Applicant's summary and conclusion

Conclusions:

Interpretation of results (migrated information):
negative with and without metabolic activation

The test substance was found to be non-mutagenic under the conditions of this test.

Executive summary:

The mutagenic potential of TMPDE (NEOALLYL T-20) was determined in the Ames test, according to OECD method 471. Salmonella typhimurium strains TA1535, TA1537, TA98 and TA100, and Escherichia coli strain WP2uvrA- were treated with the test substance by the plate incorporation method at five dose levels (up to a maximum concentration of 5000 µg/ml).

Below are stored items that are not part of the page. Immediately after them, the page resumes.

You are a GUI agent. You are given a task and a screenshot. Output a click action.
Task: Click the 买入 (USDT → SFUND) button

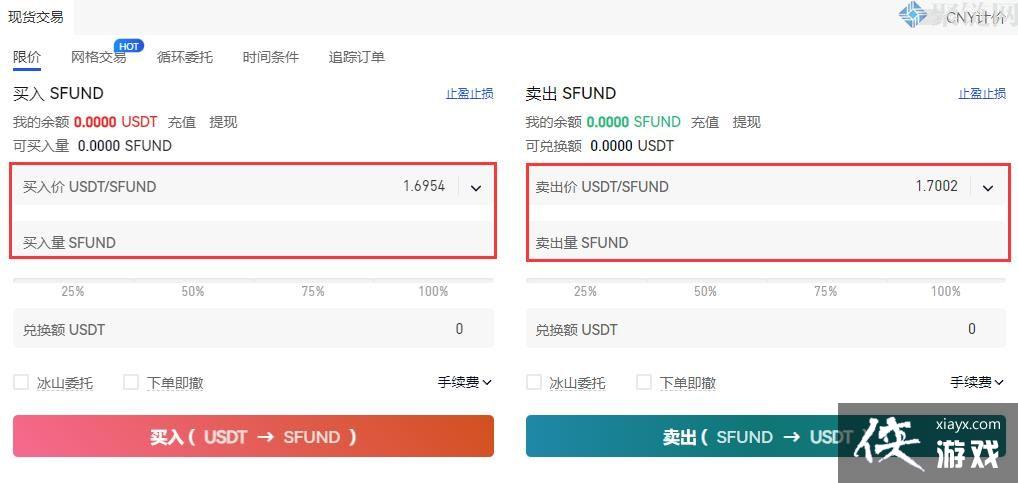(253, 437)
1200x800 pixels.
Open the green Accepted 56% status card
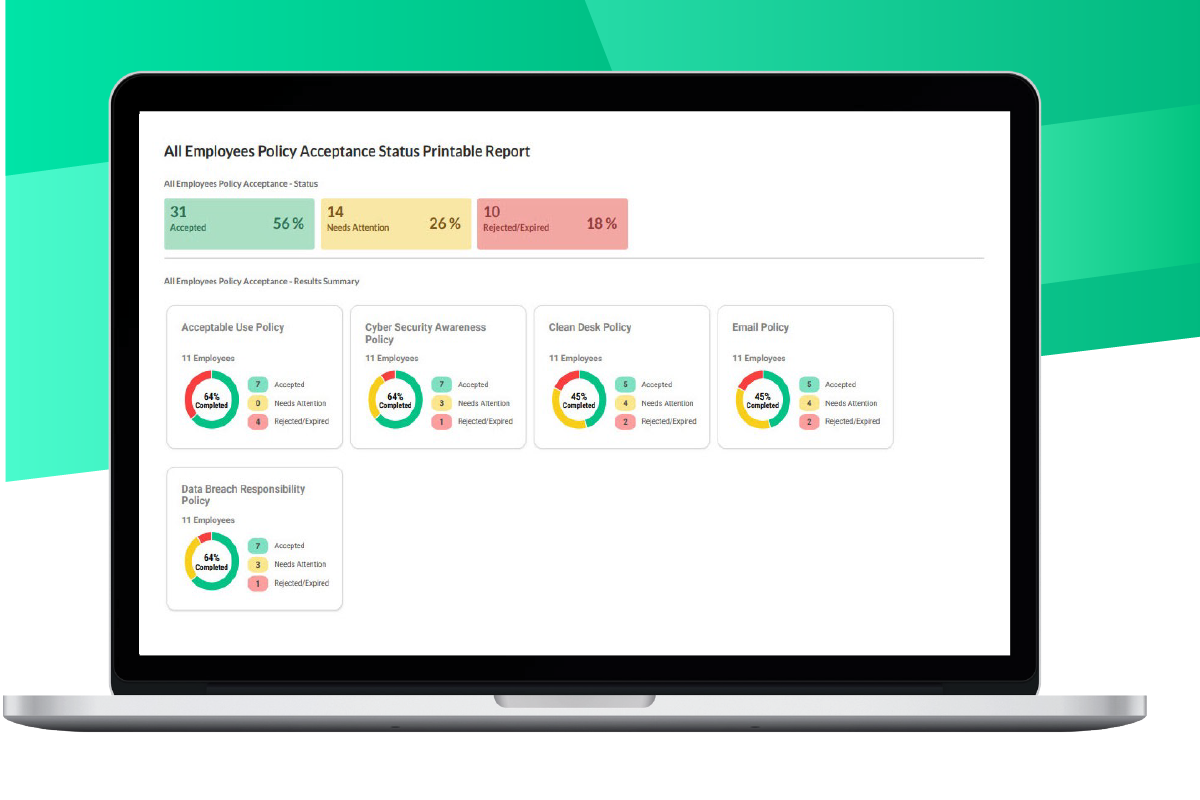(239, 223)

Test concentrations were plated in triplicate for each strain, both with and without exogenous metabolic activation (S9 mix). The test substance was found to be non-toxic to TA100 and WP2uvrA, when tested up to a concentration of 5000 µg/ml in a preliminary experiment with and without metabolic activation. The mutation assay was repeated in an independent experiment using fresh bacterial cultures and test substance preparations. The solvent (dimethyl sulphoxide) control plates gave counts of revertant colonies within the normal range. All positive control chemicals produced marked increased in the numbers of revertant colonies, both with and without metabolic activation. No significant increase in the numbers of revertant colonies was recorded for any strain with any dose of test substance, either with or without metabolic activation. The test substance was found to be non-mutagenic under the conditions of this test.